Masimo’s claims aren’t far-fetched. For tech behemoths like Apple and Google, appropriating intellectual property is an all-too-common strategy for maintaining market dominance.

Many of the victims of such theft are smaller operations or individuals without the resources to stand up to massive tech companies.

The public and shareholders need to hold these tech firms accountable. Cracking down on Big Tech’s predatory IP violations is the only way to defend the rights of inventors and start-ups, while promoting market competition that benefits consumers.

Masimo’s suit against Apple is just one of several recent instances of alleged IP theft by the biggest players in the tech world. In August, a trade judge ruled that Google violated five different patents owned by speaker-maker Sonos. In 2019, a jury ruled that Apple had infringed three patents of its San-Diego-based supplier Qualcomm.

The principle guiding such behavior is obvious: If you can’t beat your smaller competitors, steal from them outright. Odds are, your victim won’t have the time or the money to defend their right in court. But if they do, Big Tech will be ready with an army of top-tier lawyers.

Lately though, small companies have been calling their bluff — and winning in court. With losses in the hundreds of millions, it’s hard to imagine how executives at these tech firms justify their decision to shareholders.

By denying inventors a chance to reach their potential, Google and Apple are suppressing the competition that would otherwise benefit consumers by driving down prices.

Major tech firms counter these accusations by claiming that IP protections are too stringent, and that the patent holders are the ones engaging in anti-competitive behavior.

Such arguments are at best a distraction. At worst, these arguments are meant to fool the courts. The ability of a patent holder to seek licensing fees from others who want to use the technology is one of the primary benefits of a patent — and of a free market.

The real threat to competition comes from giant tech firms who refuse to honor the IP of smaller start-ups and individuals. Major technology companies must learn that infringement entails significant financial consequences.

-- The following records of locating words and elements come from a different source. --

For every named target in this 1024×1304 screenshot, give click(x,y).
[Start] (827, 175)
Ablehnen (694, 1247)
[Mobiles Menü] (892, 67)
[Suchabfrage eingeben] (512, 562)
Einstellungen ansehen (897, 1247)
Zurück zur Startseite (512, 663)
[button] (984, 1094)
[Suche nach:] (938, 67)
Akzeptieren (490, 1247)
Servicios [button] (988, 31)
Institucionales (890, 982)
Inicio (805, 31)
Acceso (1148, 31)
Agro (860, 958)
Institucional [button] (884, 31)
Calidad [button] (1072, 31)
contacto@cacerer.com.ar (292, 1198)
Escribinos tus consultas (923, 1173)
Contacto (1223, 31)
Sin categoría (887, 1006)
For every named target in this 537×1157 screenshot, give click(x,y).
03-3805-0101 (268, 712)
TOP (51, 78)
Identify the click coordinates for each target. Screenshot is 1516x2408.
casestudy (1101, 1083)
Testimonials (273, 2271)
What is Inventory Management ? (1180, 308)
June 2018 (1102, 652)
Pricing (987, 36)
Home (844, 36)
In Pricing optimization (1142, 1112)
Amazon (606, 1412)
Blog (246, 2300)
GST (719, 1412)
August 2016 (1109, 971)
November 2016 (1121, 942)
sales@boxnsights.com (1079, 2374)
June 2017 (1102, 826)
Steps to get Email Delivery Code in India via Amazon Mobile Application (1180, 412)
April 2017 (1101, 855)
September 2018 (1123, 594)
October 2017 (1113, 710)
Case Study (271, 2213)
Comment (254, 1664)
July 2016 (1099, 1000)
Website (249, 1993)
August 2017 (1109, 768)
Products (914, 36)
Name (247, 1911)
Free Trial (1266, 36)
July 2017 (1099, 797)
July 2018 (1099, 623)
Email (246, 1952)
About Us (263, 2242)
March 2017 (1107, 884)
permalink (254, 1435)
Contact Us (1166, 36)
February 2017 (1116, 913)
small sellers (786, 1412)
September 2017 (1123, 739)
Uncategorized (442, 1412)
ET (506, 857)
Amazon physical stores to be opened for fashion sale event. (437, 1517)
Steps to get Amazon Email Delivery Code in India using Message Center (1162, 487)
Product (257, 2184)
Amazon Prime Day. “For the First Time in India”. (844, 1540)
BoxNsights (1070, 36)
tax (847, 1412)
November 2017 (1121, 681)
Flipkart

Start-ups and individual inventors need assurance that their hard-won IP can’t easily be stolen by a deep-pocketed Apple or Google. Without such confidence, the incentive to innovate would evaporate.

An environment of strictly-enforced patents isn’t just important for a vibrant, competitive tech market — it’s a precondition. Big Tech’s assault on these essential protections has gone on for too long.

Kristen Osenga is the Austin E. Owen Research Scholar & Professor of Law at the University of Richmond School of Law. The views and opinions expressed in this column do not necessarily represent those of the Argus Observer.